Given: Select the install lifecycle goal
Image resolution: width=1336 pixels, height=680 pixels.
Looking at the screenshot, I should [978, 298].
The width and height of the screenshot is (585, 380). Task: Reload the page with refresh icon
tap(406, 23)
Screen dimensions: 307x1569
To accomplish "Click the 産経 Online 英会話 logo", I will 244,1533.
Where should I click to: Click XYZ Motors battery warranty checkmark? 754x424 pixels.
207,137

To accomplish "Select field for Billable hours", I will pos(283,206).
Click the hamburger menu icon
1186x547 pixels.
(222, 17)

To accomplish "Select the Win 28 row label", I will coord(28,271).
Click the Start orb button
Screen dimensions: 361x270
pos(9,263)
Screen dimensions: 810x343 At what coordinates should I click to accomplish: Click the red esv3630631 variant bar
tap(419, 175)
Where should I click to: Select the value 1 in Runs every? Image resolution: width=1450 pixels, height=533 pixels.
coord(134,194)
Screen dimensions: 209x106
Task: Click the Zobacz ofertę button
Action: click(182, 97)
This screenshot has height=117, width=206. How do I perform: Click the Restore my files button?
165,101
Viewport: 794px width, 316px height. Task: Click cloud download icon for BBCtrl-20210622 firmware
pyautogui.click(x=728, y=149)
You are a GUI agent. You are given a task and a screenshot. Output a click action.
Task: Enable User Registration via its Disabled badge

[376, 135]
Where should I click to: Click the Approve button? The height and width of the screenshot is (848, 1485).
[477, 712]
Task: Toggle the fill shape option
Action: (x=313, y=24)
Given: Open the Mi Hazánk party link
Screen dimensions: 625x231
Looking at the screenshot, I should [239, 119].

________________

* Exercise
What belongs in the answer is the line with "Screen dimensions: 810x343" plus every later line of the listing, copied word for word and nothing besides.

* Task answer
Screen dimensions: 810x343 At what coordinates should I click to accomplish: Click the red esv3630631 variant bar
tap(419, 175)
Where should I click to: Select the value 1 in Runs every? Image resolution: width=1450 pixels, height=533 pixels.
coord(134,194)
Screen dimensions: 209x106
Task: Click the Zobacz ofertę button
Action: click(182, 97)
This screenshot has height=117, width=206. How do I perform: Click the Restore my files button?
165,101
Viewport: 794px width, 316px height. Task: Click cloud download icon for BBCtrl-20210622 firmware
pyautogui.click(x=728, y=149)
You are a GUI agent. You are given a task and a screenshot. Output a click action.
Task: Enable User Registration via its Disabled badge

[376, 135]
Where should I click to: Click the Approve button? The height and width of the screenshot is (848, 1485).
[477, 712]
Task: Toggle the fill shape option
Action: (x=313, y=24)
Given: Open the Mi Hazánk party link
Screen dimensions: 625x231
Looking at the screenshot, I should [239, 119].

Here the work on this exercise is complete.